----- Data for review
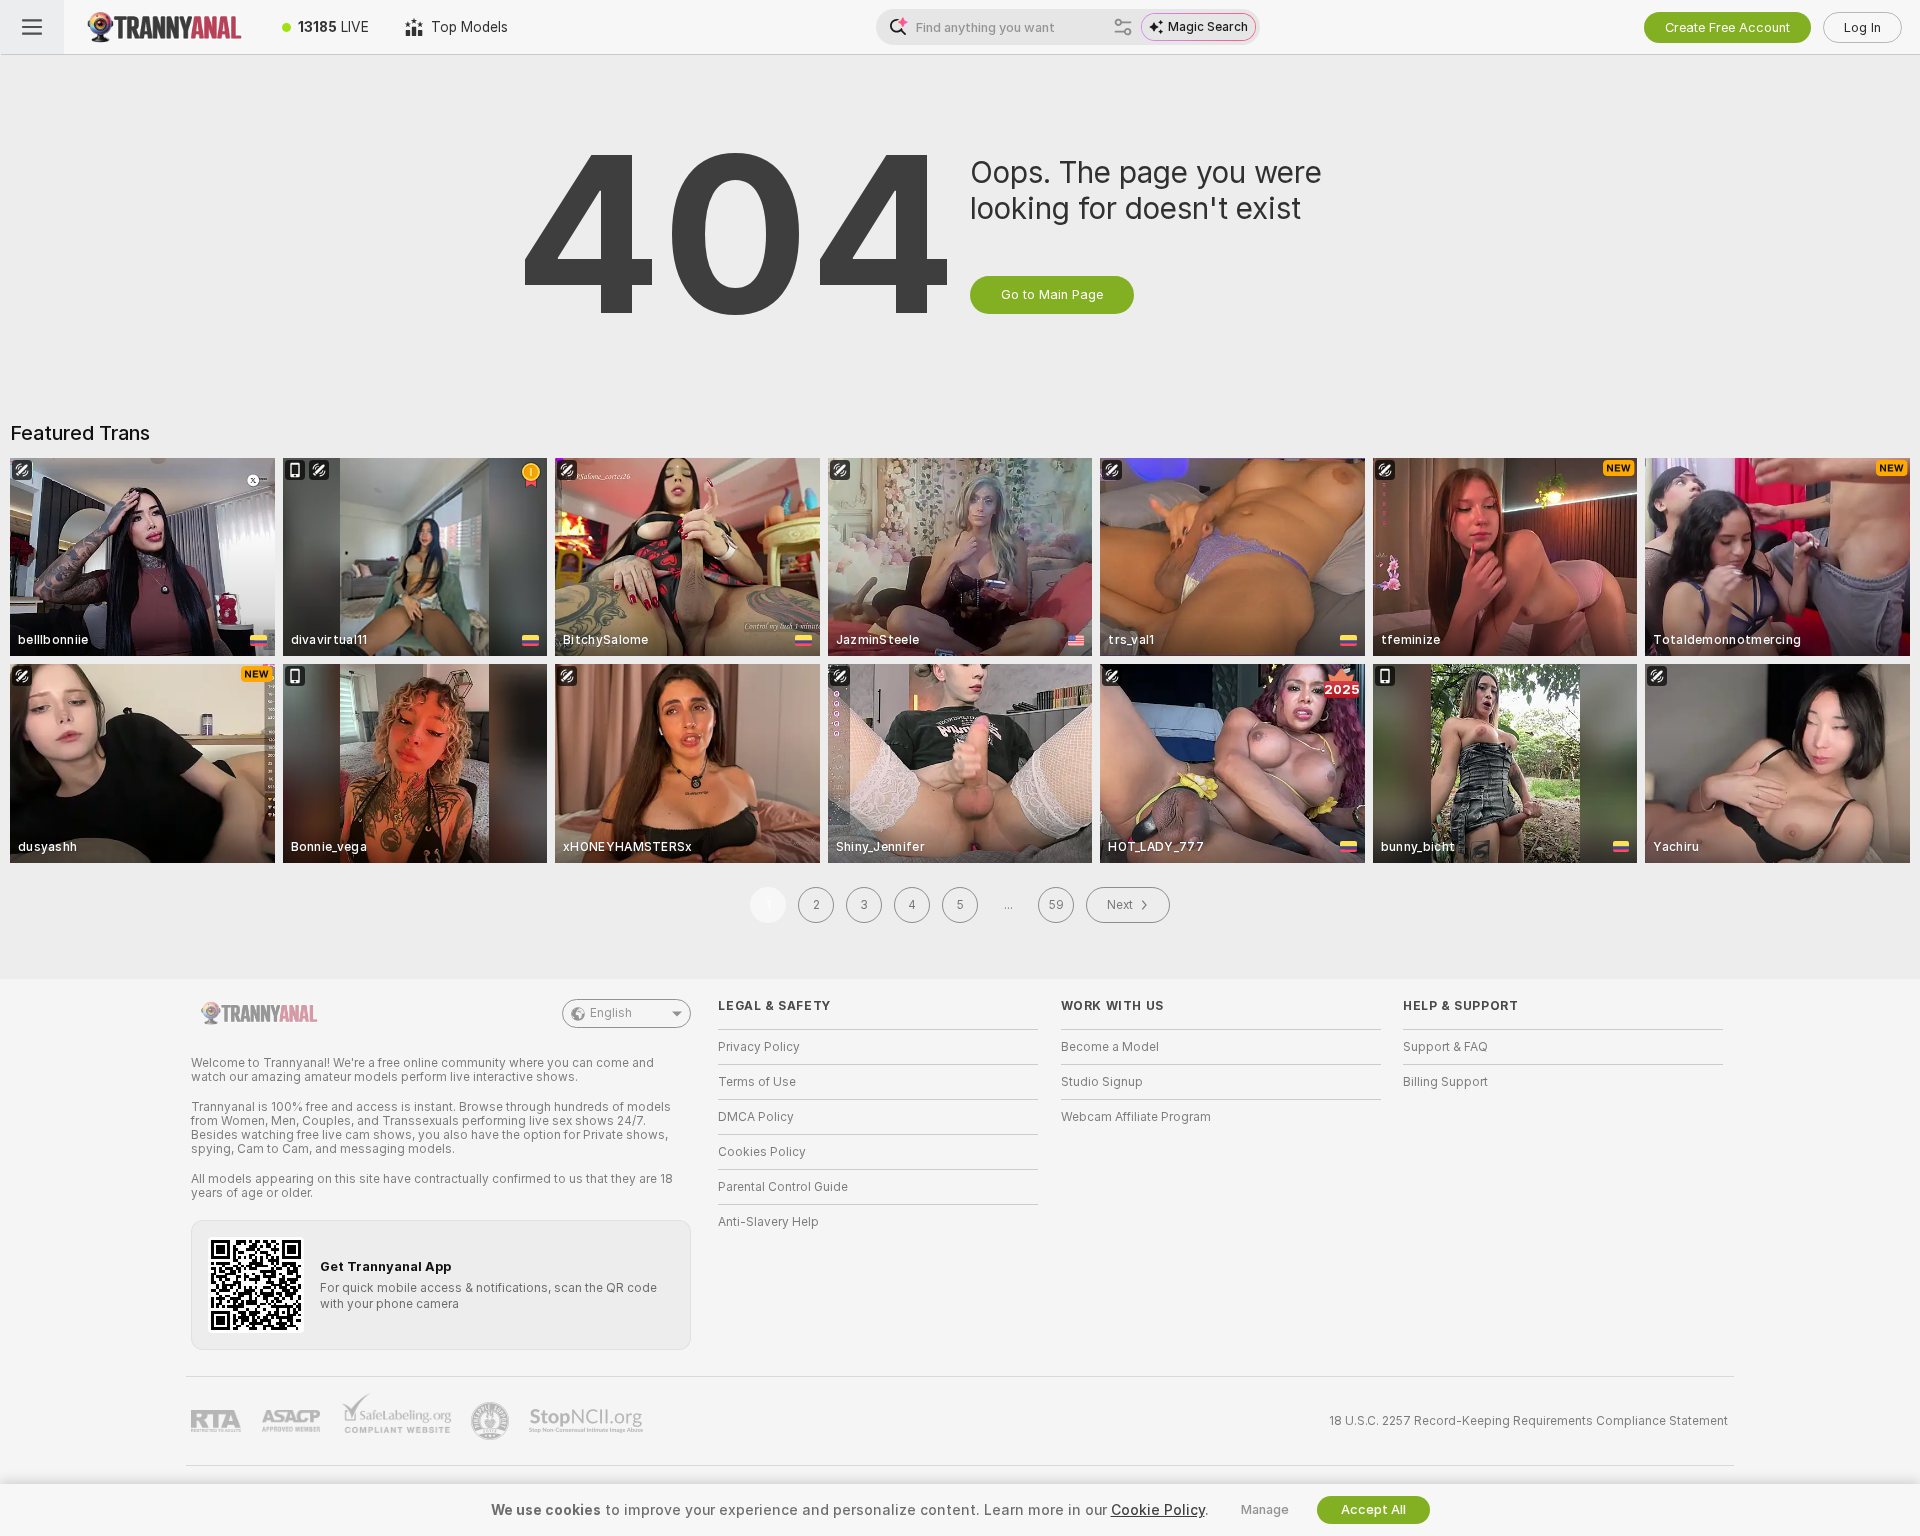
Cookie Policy (1158, 1510)
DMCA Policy (756, 1117)
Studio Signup (1102, 1082)
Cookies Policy (762, 1152)
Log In (1862, 27)
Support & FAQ (1445, 1047)
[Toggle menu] (32, 27)
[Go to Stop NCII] (588, 1421)
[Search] (1123, 27)
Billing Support (1445, 1082)
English (611, 1013)
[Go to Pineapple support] (492, 1421)
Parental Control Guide (783, 1187)
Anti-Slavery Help (768, 1222)
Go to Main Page (1052, 294)
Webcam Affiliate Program (1136, 1117)
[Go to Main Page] (164, 27)
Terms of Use (757, 1082)
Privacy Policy (759, 1047)
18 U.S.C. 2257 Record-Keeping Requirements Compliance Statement (1528, 1421)
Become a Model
----------
**Exercise goal**
From the line holding "18 U.S.C. 2257" down to the final line above, copy each line exactly, and leave out everything before it.

**Expected answer**
18 U.S.C. 2257 Record-Keeping Requirements Compliance Statement (1528, 1421)
Become a Model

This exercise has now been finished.